MILE 5.3, PAVED PARKING PULLOUT, west side. Elevation 1,985 feet. Room for about six cars. This is obviously an overlook, though it has no name and does not appear on the Park's list of overlooks. Vista clearing here has a low priority; the view is sometimes obstructed. From here you look westward across the Shenandoah Valley, and several loops of the Shenandoah River, to the Massanutten. To the far right is a part of Dickey Ridge; Front Royal is hidden behind it. Here, as at many of the overlooks in the North District, I like to study the farms, roads, and ponds through binoculars. The barn that you see at the foot of the ridge is about eight hundred feet below you.

MILE 5.7, SIGNAL KNOB OVERLOOK. Elevation 2,090 feet. To the far left you can look up the Browntown Valley to the two peaks of Mt. Marshall and, farther right, the four humps of Hogback.

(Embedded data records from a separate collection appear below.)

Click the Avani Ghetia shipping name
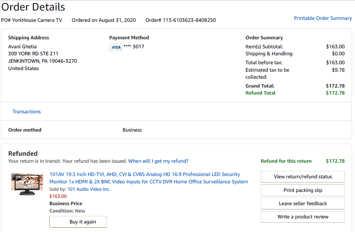The width and height of the screenshot is (355, 232). pos(23,47)
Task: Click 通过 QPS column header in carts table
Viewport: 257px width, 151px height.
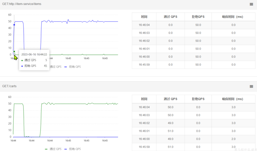Action: tap(170, 99)
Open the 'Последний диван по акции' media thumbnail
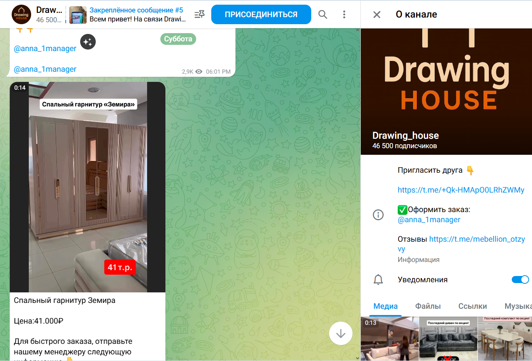Viewport: 532px width, 361px height. [x=448, y=338]
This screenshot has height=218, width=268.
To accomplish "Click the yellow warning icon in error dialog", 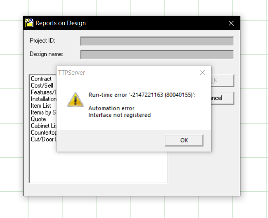I will 75,100.
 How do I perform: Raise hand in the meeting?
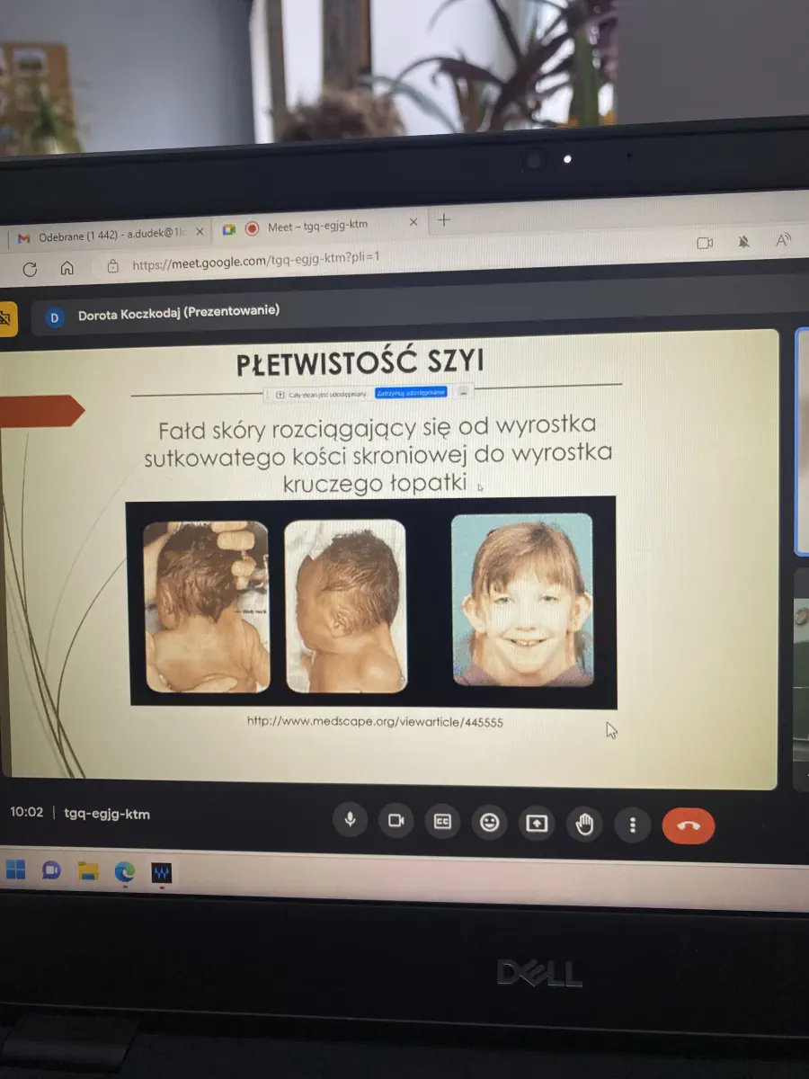(585, 824)
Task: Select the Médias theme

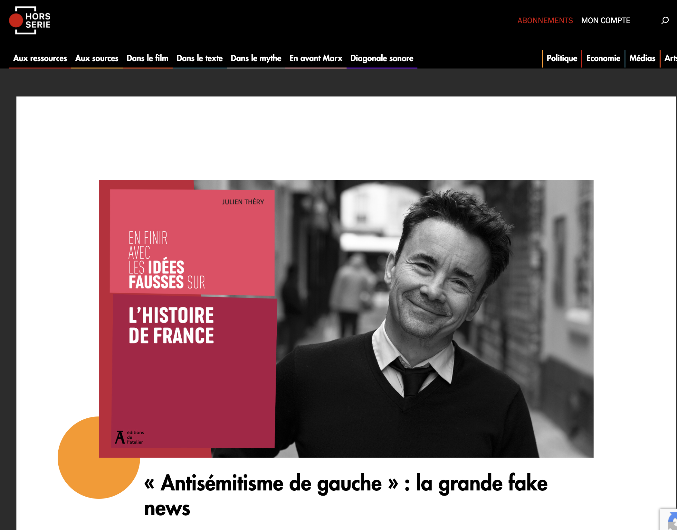Action: click(642, 58)
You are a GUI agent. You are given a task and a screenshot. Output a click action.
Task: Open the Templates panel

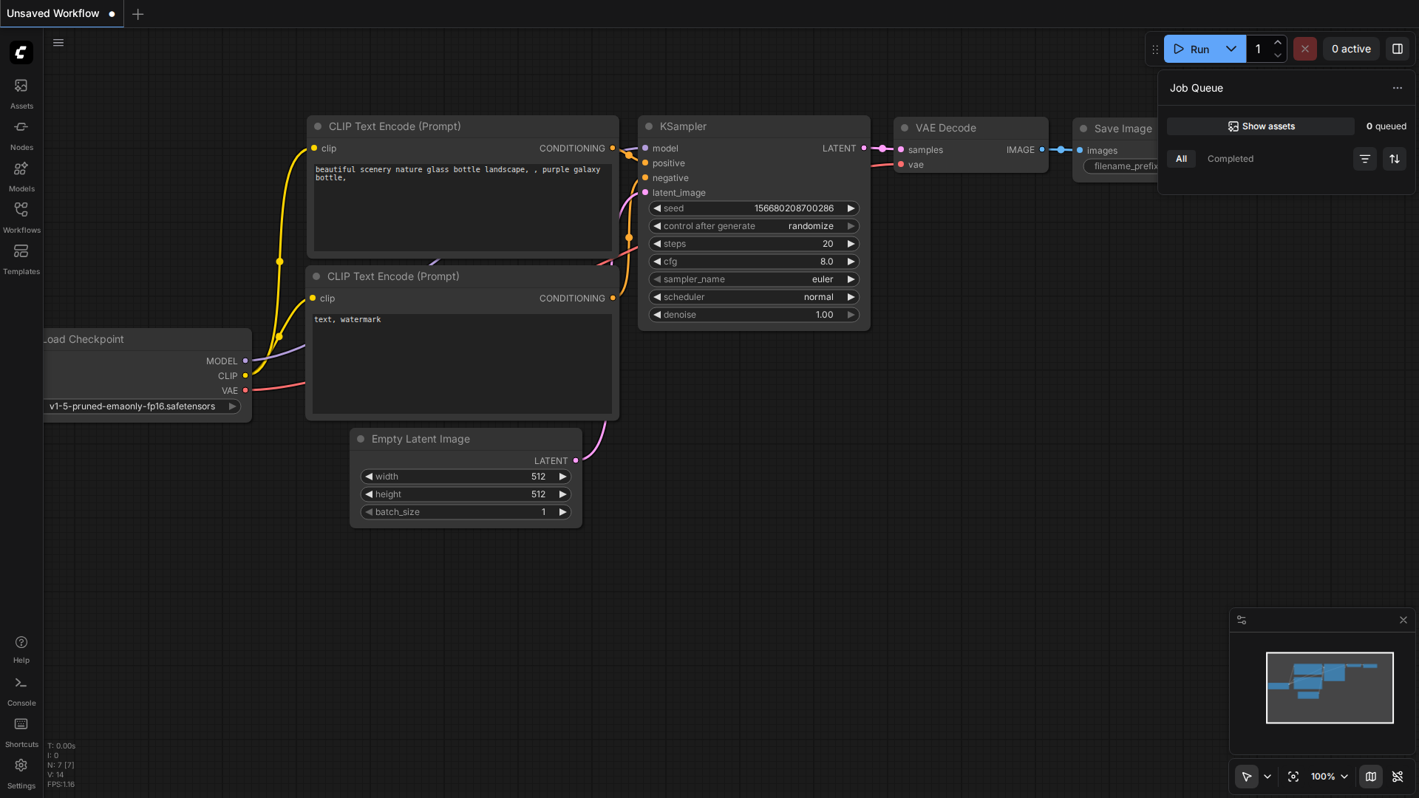pyautogui.click(x=21, y=259)
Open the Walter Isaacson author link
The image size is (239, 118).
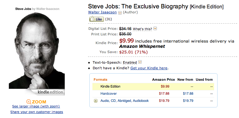[x=102, y=12]
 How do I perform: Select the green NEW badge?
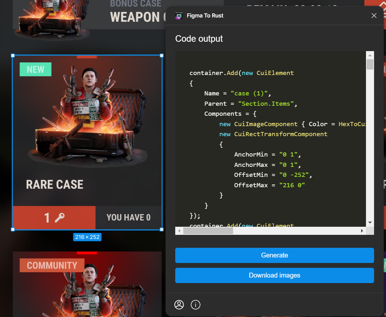pyautogui.click(x=36, y=69)
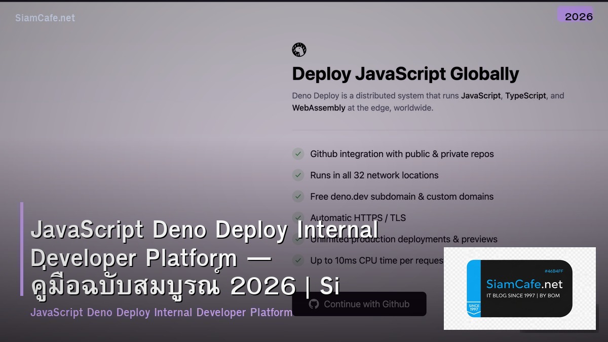608x342 pixels.
Task: Click the Deno dinosaur logo
Action: (299, 50)
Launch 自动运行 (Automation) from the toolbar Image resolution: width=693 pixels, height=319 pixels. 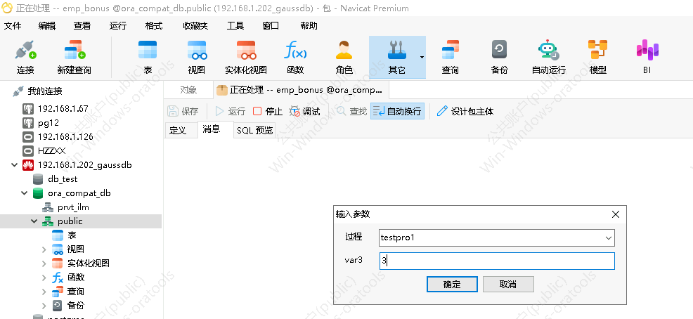coord(548,57)
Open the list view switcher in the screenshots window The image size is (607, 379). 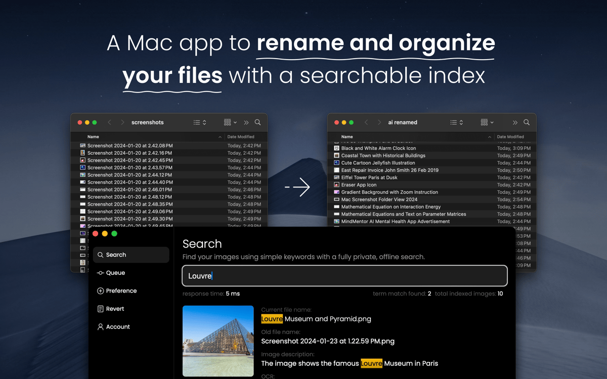tap(200, 122)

Below you is the Shenandoah Valley, with the south fork of the Shenandoah River meandering through it. The first two ridges on the far side of the Valley are the Massanutten, with the Fort Valley between them. The Massanutten divides the Shenandoah Valley for a distance of nearly fifty miles.

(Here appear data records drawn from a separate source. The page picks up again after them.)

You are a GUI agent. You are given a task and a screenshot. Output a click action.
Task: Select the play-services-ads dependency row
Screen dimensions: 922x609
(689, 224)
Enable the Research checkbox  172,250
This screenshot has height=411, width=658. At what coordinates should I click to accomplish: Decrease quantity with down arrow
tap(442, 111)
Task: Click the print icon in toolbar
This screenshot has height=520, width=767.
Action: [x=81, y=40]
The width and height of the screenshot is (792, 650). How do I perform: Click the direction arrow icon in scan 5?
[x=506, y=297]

Legend: Massanutten is an Indian word meaning "three-topped."

Legend: Massanutten is an Indian word meaning "old field" or "potato field" (though I've been told that the Indians who lived in this area did not grow potatoes).

Legend: Massanutten is an Indian word meaning "Indian basket", referring to the supposedly basket-shaped Fort Valley.

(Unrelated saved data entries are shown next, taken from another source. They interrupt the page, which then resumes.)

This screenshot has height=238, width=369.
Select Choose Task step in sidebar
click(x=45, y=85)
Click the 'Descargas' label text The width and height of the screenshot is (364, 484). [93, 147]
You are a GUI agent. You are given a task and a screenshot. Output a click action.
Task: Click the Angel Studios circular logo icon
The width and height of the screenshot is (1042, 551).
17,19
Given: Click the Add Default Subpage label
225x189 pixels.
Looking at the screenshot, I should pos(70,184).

History:: In 1726 a group of Germans moved into the Valley from Pennsylvania, and established a settlement, which they called Massanutten, to the west of the present town of Luray. They called the ridge to the west of the settlement not Massanutten, but Peaked Mountain. (That name is still used locally for the peak at the southern end. It's pronounced with two syllables: PEAK-id.) The Massanutten colony survived in peace until about 1754; then followed a dozen years of Indian attacks. Homes in the area, some of them still standing, were built like forts.

Sometime before 1750, the name of Peaked Mountain changed to Buffalo Mountain. The deep gap near the middle, now called New Market Gap, lay just to the west of the Massanutten settlement, and was therefore called Massanutten Gap. The name of the gap was later applied to the whole 50-mile ridge.

Signal Knob is the high point at the right-hand end of the Massanutten. Although there was no Civil War action on the mountain itself, there were battles on both sides of it. Signal Knob was a Confederate Army signal station. (It may or may not have been used briefly by Union troops.) Signals were relayed to another knob farther south on the Massanutten, and from there to Stony Man, on their way to Richmond.

Geology: Cross the Drive at a point a little south of the middle of the overlook, and look at the rocks from the edge of the Drive. At about eye level is a band of sandstone, two-and-a-half to three-feet thick. It separates a dark lava flow (below) from a later, lighter-colored lava flow above.

The sandstone is banded with colors varying from tan to reddish to reddish-purple, showing that it was formed from various kinds of sand and mud. We can conclude that many years, or more likely many centuries, elapsed between the two lava flows. During that time streams eroded higher ground, depositing sand and mud here. The reddish color of the sandstone is probably the result of mineralization by the upper lava flow.